Continúa el texto sobre el ciudadano reducido a simple consumidor a partir de la pregunta con la que termina.

§ Texto de lectura:
========

Los proyectos de sociedades futuras (e inmediatas) no hablan de
derechos, dignidad, superación de la pobreza, alfabetización, ni de
igualdad. Grandes números, cifras incomprensibles para una mayoría de la
población mundial han sustituido al hombre como epicentro del proyecto de civilización.
En
medio de toda esta vorágine de cambios frenéticos, el individuo asiste a
través de “mass-media” que forman una opinión mundial conformista, como
simples víctimas incapaces de jugar un papel activo ni tan siquiera en
la construcción de su realidad más inmediata.
Los
centros de decisión se alejan cada vez más del ciudadano, degradado al
nivel de simple consumidor. El gobierno del mundo parece concentrarse en
círculos cada vez más reducidos. La consigna parece clara: hacer que el
ser humano se sienta cada vez menos dueño de sí mismo, convertirlo en
un simple factor productivo, una fuente de la riqueza ajena; una riqueza
que se convierte en el privilegio de unos pocos.
Primero
nos dejaron como única opción para ser felices la satisfacción de lo
material, para ahora mostrarnos que esa realidad no puede ser conocida
más que a través de las pantallas de nuestros televisores. Y ahora, una
vez que su mensaje del individualismo a ultranza ha hecho desaparecer
casi por completo el sentimiento de pertenencia a la comunidad y la
solidaridad como respuesta a las agresiones externas, ¿quién nos va a
defender de un destino tan miserable?

========

§ Extractos de datos:

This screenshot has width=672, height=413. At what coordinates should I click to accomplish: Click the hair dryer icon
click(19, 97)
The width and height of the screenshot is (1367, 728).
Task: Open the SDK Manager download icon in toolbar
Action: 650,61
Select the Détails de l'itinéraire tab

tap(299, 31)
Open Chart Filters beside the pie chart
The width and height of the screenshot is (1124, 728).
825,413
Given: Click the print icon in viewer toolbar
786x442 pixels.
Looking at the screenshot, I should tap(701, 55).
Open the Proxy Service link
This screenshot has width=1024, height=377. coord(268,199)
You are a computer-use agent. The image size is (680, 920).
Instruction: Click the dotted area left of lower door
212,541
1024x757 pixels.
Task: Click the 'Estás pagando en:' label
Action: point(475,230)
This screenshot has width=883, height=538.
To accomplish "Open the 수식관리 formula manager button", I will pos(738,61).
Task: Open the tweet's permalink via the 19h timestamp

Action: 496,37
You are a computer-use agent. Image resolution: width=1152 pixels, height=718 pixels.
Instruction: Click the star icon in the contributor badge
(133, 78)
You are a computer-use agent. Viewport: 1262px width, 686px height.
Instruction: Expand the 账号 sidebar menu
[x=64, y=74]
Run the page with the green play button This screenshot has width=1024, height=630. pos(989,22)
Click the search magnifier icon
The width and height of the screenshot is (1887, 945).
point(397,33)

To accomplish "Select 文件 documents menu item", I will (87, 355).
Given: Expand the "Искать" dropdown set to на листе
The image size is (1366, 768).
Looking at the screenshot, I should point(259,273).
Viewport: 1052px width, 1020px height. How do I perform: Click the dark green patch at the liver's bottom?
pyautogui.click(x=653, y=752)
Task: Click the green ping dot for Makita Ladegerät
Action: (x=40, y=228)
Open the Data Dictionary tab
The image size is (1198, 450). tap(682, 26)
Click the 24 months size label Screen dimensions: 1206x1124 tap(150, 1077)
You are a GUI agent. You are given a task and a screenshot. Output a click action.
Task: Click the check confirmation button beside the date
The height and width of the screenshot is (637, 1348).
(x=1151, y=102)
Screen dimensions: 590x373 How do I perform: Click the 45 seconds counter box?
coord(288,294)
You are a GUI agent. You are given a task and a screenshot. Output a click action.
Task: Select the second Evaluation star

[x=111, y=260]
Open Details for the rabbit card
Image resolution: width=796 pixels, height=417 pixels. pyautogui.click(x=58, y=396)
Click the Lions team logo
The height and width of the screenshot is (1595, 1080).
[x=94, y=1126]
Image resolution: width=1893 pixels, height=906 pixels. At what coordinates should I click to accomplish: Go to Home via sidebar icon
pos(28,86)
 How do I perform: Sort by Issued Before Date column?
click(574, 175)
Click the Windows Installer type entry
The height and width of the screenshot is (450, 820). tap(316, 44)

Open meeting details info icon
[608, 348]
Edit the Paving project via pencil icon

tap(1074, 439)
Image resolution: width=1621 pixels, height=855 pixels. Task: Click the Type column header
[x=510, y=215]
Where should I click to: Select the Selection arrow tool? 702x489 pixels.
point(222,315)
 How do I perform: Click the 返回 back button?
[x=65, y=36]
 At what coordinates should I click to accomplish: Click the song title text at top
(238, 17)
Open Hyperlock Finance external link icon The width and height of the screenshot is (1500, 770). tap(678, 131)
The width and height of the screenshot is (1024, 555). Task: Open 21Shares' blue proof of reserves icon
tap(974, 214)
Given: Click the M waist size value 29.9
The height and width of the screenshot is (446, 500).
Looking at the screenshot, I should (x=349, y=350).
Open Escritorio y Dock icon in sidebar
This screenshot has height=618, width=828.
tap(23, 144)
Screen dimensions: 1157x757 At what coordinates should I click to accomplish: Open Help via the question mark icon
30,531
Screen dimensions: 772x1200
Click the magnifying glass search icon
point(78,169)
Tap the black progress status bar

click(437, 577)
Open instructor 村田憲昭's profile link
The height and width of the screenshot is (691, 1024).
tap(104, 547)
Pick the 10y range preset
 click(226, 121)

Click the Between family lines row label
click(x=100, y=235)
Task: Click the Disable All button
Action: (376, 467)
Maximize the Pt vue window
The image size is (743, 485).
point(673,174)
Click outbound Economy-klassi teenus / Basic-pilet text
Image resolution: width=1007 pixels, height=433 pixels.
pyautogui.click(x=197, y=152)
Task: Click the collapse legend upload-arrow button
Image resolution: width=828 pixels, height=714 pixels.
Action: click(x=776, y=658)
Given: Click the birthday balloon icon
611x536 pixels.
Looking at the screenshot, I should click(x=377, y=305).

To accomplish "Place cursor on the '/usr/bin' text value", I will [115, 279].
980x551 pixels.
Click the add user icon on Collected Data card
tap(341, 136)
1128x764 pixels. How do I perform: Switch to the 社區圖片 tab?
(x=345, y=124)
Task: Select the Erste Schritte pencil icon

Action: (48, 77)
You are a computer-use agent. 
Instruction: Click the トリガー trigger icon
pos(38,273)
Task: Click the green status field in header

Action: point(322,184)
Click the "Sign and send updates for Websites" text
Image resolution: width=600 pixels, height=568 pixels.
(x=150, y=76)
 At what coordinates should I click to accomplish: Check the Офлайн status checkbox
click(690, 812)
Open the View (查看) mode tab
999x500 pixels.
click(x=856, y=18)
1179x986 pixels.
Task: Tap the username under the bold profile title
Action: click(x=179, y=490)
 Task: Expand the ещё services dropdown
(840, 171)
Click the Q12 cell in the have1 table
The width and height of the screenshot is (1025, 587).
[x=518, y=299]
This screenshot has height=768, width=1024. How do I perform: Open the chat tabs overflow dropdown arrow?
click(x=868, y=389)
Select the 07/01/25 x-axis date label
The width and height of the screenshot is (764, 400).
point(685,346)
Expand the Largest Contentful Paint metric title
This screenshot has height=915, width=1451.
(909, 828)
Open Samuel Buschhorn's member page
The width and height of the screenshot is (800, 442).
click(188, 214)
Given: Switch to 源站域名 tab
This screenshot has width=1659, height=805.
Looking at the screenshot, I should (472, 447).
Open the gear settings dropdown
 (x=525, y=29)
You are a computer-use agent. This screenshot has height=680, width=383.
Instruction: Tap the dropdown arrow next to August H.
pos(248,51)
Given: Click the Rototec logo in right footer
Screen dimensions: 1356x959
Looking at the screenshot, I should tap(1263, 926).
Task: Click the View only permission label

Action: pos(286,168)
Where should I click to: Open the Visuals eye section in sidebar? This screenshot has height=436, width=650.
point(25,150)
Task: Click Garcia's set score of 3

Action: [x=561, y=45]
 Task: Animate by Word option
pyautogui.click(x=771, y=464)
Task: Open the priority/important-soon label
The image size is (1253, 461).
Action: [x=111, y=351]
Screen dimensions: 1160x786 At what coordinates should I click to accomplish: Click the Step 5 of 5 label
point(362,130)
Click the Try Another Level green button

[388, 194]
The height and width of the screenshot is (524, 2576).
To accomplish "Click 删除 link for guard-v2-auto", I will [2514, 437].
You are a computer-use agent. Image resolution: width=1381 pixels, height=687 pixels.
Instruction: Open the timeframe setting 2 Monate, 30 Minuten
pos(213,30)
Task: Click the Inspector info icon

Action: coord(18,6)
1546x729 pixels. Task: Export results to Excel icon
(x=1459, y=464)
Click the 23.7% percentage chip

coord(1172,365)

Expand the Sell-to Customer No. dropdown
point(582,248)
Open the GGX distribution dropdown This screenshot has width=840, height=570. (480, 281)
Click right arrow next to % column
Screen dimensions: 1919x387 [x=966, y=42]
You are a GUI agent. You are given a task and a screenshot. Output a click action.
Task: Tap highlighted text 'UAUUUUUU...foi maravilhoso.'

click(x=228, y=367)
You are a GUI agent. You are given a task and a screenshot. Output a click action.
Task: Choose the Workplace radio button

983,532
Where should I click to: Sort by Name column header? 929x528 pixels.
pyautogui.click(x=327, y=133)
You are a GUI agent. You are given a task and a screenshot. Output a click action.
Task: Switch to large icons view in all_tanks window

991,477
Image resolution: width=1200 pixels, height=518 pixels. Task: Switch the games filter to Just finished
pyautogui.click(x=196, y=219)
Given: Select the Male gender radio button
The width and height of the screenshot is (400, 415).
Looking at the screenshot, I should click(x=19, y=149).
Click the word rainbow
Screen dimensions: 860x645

========

§ Resultado:
Tal
vez sea tan sólo el cambio de paradigma, la reestructuración que
acompaña a cada crisis. Se podrá argumentar que el cambio tecnológico es
una prueba definitiva para interpretar de este modo determinista la
coyuntura actual. Lo que parece cada vez más seguro es que asistimos, al
menos, al comienzo del fin del mundo tal y como lo hemos conocido hasta
ahora. Algo que, por otra parte, no representa mayor novedad en el
devenir de la humanidad, puesto que el tiempo siempre ha sido sinónimo
de la destrucción de lo existente y la construcción de lo novedoso. La
cuestión es cómo hacer para que el progreso, según su propia definición, sea para mejorar. De lo contrario, habremos de inventar una nueva acepción para el progreso que contemple la posibilidad de que éste sea involutivo[8].
¿Quién dijo que habíamos alcanzado el fin de la Historia? La dialéctica humana impide que el tiempo se pueda parar.
David Adolfo Caballero Ortiz
[1]
Movimientos pioneros en la defensa de los intereses de los
trabajadores. El ludismo era contrario a la mecanización del trabajo,
que reducía la necesidad de mano de obra. El Cartismo fue un movimiento
de un programa más amplio en su reclamación de derechos sociales y
políticos universales. Ambos surgieron en la Inglaterra del siglo XIX.
[2]
Francis Fukuyama acuñó este término, al que siguieron el fin del arte,
de las ideologías, etc., que configuraban un mundo postmodernista
caracterizado por un relativismo generalizado.
[3] Valga como ejemplo, el dato de participación en las elecciones europeas de 2009 en España, inferior al 34%. Ver: http://www.abc.es/20090607/nacional-politica/participacion-elecciones-europeas-200906071409.html
[5]
“…La Organización asumió su carácter universal, los países
industrializados pasaron a ser una minoría ante los países en
desarrollo, el presupuesto creció cinco veces y el número de
funcionarios se cuadruplicó. La OIT creó el Instituto Internacional de
Estudios Laborales con sede en Ginebra en 1960 y el Centro Internacional
de Formación en Turín en 1965. La Organización ganó el Premio Nobel de
la Paz en su 50 aniversario en 1969”. Ver: http://www.ilo.org/global/about-the-ilo/history/lang--es/index.htm
[6] Citando el ya clásico de Eduardo Galeano: “…el sistema vomita hombres…”. Galeano, E.: Las venas abiertas de América Latina, pag. 19, 2007.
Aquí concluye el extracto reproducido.